» AUFGABEN
1. Welche Antworten gibt der folgende Text über Leba auf diese Fragen?
(a) Wie weit musste man durch sandige Kiefernwälder laufen, um zu dem Strand zu gelangen?
(b) Wie lang ist die Strecke vom Eingang des Nationalparks bis zu den Dünen hin und zurück?
(c) An welche Regionen erinnerte das einstige Westpreußen?
2. Kopiere aus dem folgenden Text über Leba die Passage von „#4 Unberührte Natur“ bis einschließlich „ca. 20 Jahren.“ wortgetreu.

Sobald man die Tore von Leba verlässt, steht man gefühlt in der Pampa. Wälder so weit das Auge reicht. Tatsächlich habe ich dann von einem Einheimischen auch einen echten Geheimtipp für einen Strand bekommen, den wir so nie gefunden hätten. Man musste nämlich erstmal 1,5 km durch sandige Kiefernwälder laufen, um zu diesem Paradies zu gelangen. Absolut malerisch, endlos lang, blendend weiß und weit entfernt von überlaufen. Genau so hatte ich mir das vorgestellt. Ihr werdet diesen Geheimtipp sicher finden, wenn Ihr sucht ;).

#3.2 Das UNESCO Biosphärenreservat Slowinsky Nationalpark

Nahe Leba liegt zudem das UNESCO Biosphärenreservat Slowinsky Nationalpark. Wer die Dune du Pilat bei Arcachon in Frankreich kennt (guckt ihr hier), wird vielleicht nicht mehr so beeindruckt sein. Aber das polnische Pendant ist auf jeden Fall auch sehr sehenswert.

Die Kosten für die Parkgebühren, den Eintritt und die Fahrt mit dem Elektrobus sind für polnische Verhältnisse relativ hoch. Da sich die Strecke (hin und zurück 10 km) vom Eingang des Nationalparks bis zu den Dünen jedoch endlos zieht, empfehle ich mit Kindern trotzdem den kostenpflichtigen Bus zu nehmen. Alternativ kommt man nur noch mit dem Fahrrad dorthin.

#4 Unberührte Natur und polnische Kultur

Außerhalb der Städte betritt man eine andere Welt. Die Straßen sind z. T. kopfsteingepflastert, man fährt durch unendliche Baumalleen, Wälder, Wiesen und Felder. Hin und wieder kleine Dörfer, alte Gutshöfe, historische Holzkirchen und viele Störche. Am Straßenrand stehen alte Leute die gesammelte Pilze, eingelegte Gurken oder Obst und Gemüse aus ihrem Garten verkaufen. Das einstige Westpreußen erinnerte mich sehr an Brandenburg und Mecklenburg-Vorpommern vor ca. 20 Jahren.

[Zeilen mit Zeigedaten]
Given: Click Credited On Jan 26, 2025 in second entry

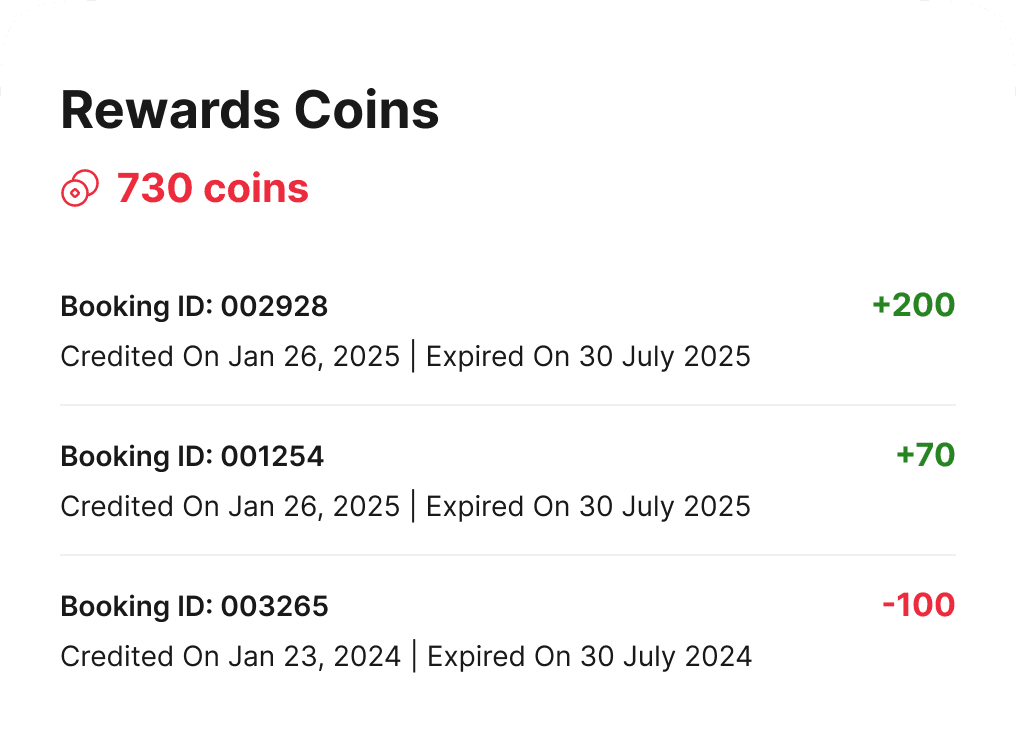Looking at the screenshot, I should (x=230, y=506).
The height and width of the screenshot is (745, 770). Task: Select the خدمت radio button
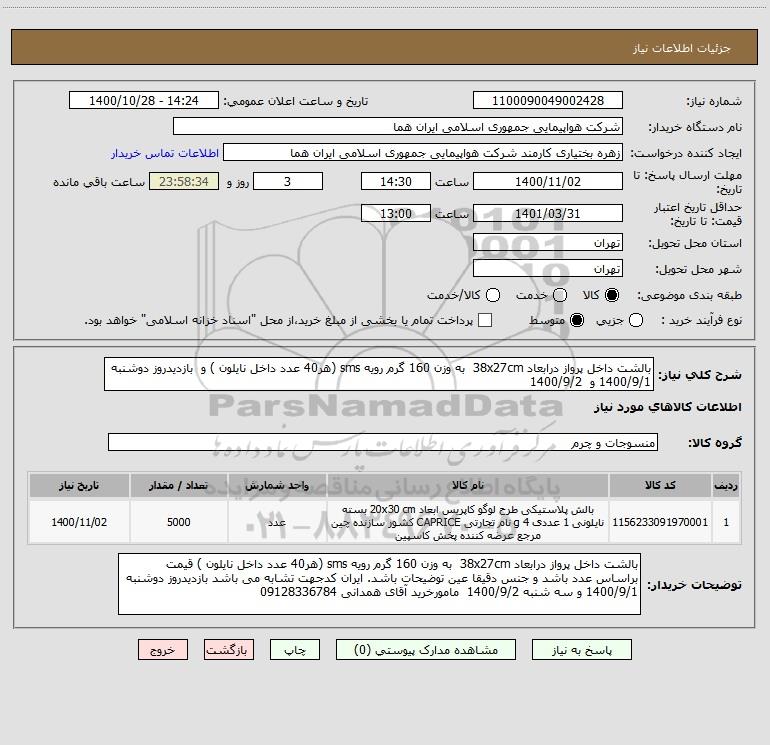tap(560, 295)
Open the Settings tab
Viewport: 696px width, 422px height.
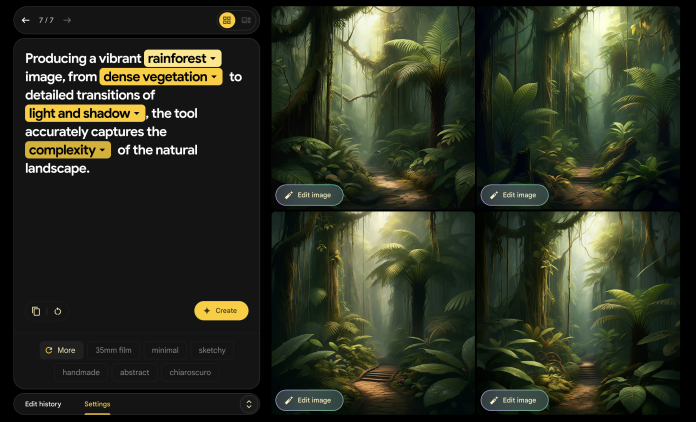tap(97, 404)
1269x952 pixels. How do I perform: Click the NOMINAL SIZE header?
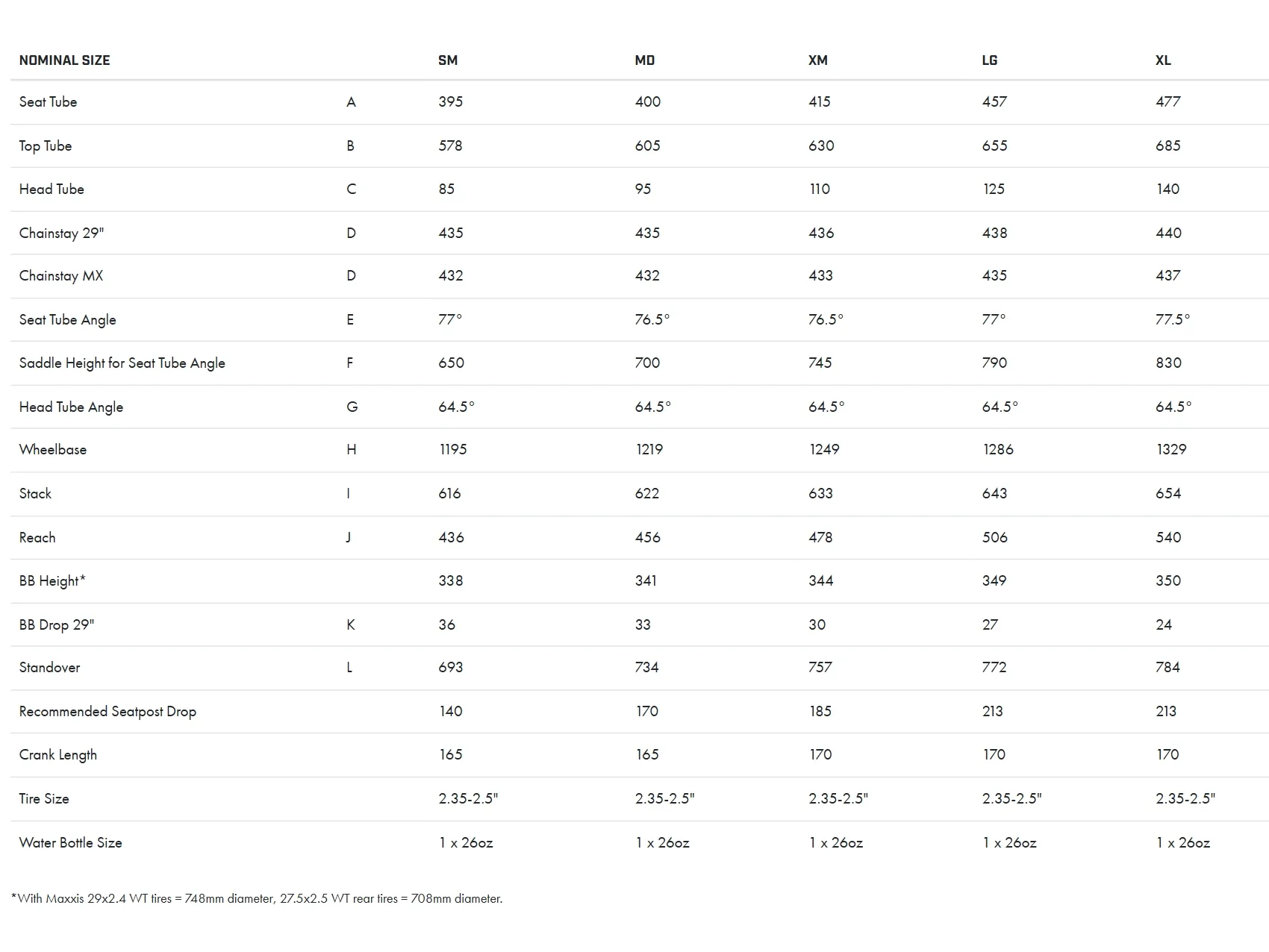click(64, 60)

» LÖSUNGEN JE AUFGABE
1.
(a) 1,5 km
(b) 10 km
(c) An Brandenburg und Mecklenburg-Vorpommern vor ca. 20 Jahren

2.
#4 Unberührte Natur und polnische Kultur

Außerhalb der Städte betritt man eine andere Welt. Die Straßen sind z. T. kopfsteingepflastert, man fährt durch unendliche Baumalleen, Wälder, Wiesen und Felder. Hin und wieder kleine Dörfer, alte Gutshöfe, historische Holzkirchen und viele Störche. Am Straßenrand stehen alte Leute die gesammelte Pilze, eingelegte Gurken oder Obst und Gemüse aus ihrem Garten verkaufen. Das einstige Westpreußen erinnerte mich sehr an Brandenburg und Mecklenburg-Vorpommern vor ca. 20 Jahren.